Another question asked if people taking biologics had been prescribed, or had suggested, PT &/or OT services. The range of responses was interesting. Some mentioned they had significant joint damage before being put on a biologic and so still required surgery, and both pre- and post-surgical PT & OT had been very useful. One patient pointed out that even on biologics arthritis tends to flare and physical therapy is helpful to bring these under control. Another said that so much damage had been done prior to beginning a biologic that both PT and OT was necessary to help regain as much mobility and ability for self-care as possible. In this case the OT helped with aids for daily living, made resting and working splints and provided custom orthotics. Someone else reported that she had taken biologics with success for ten years, but most recently consulted a physical therapist because of taking several falls. The exercises that were given to her have restored her balance. Other comments included the useful observations on patient progress made by a PT, and a PT referring the patient back to the rheumatologist when deterioration in the patient's condition was seen.
The survey also asked if the PT and/or OT services received had been beneficial. Almost all agreed, and mentioned they had learned about their disease and how to manage it, about pain management, exercise and weight loss, provision of orthotics and splints, and more. Many said they returned for help whenever they ran into a new problem. Some reported they had worked with their therapist over long periods of time to achieve and maintain a goal such as full range of motion. One person commented that in her opinion physical therapists know much more about 'how muscles and bones work' and their potential problems than most family doctors. Another said that she believed that the help she received from her PT over many years have saved her knees from surgery, and still another visits her physical therapist to develop a treatment plan before seeing her family doctor. One individual, more severely affected by her arthritis, recounted how occupational therapists are central to her independence through the adaptation of her apartment, home management, and finding creative ways to help her maintain activities of daily living.
Not all comments were positive however. Both knowledge and attitudes were perceived to affect the services that arthritis patients get. To the question concerning availability of PT and OT services, access was seen as a problem in about 50% of replies. Wait times were listed by several individuals as a significant problem. The reduction in provincial funding for PT and OT services was seen by one person as making access more difficult, and another mentioned that private health insurance or being able to pay for services facilitated more ready access. In most cases of publicly funded services the time required to see a therapist was given as anywhere from 3-6 months. Occupational therapist numbers were perceived to be small with most working with post-surgical patients in a hospital setting and not many practicing in the community.
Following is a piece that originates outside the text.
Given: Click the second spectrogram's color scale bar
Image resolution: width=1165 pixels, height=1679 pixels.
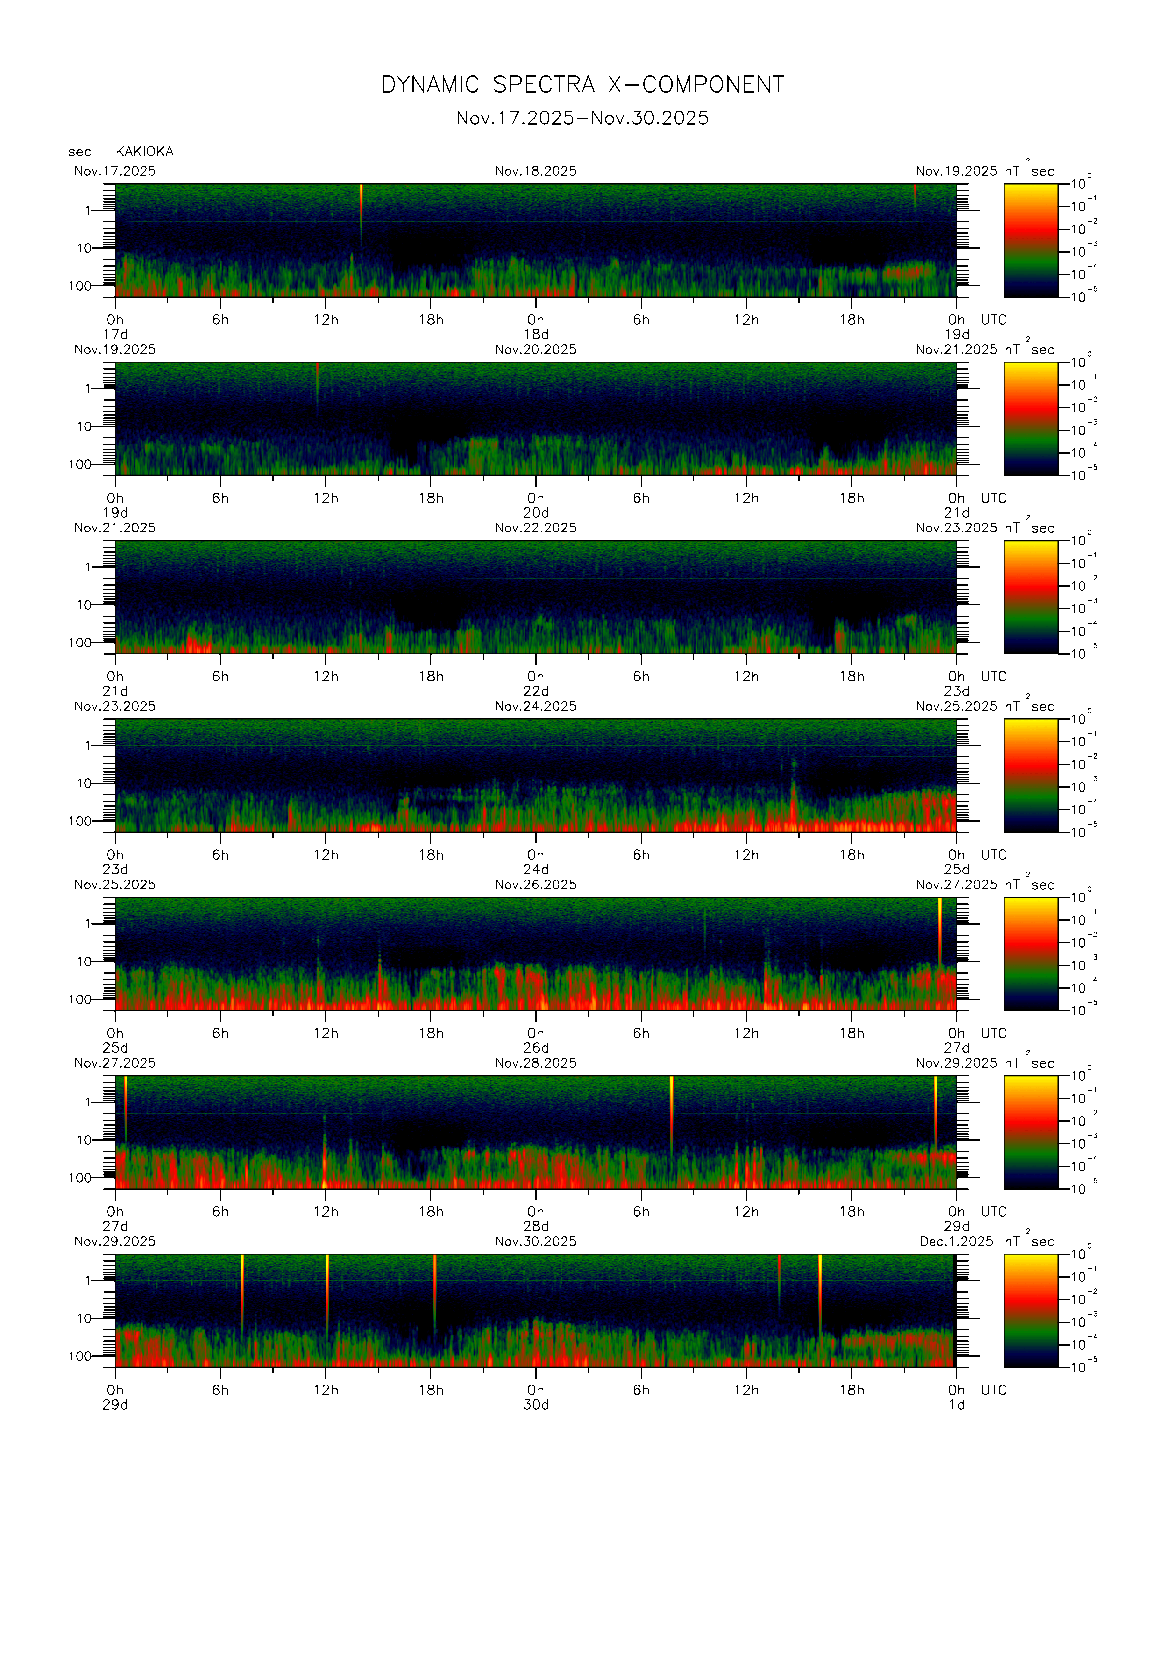Looking at the screenshot, I should coord(1030,417).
Respondents also identified the small number of therapists with special training or experience in treating people with arthritis as sometimes being a problem, and one person spoke of damage done inadvertently to a patient’s knee by a PT with limited current knowledge of RA. In addition, some patients get the sense that therapists in high demand may be reluctant to take arthritis patients because dealing with such patients can be more time consuming and challenging.
In the next edition of CAPA Voices we plan to present the perspective of the University of Saskatchewan graduate students in Physical Therapy who developed themes from the pooled survey responses.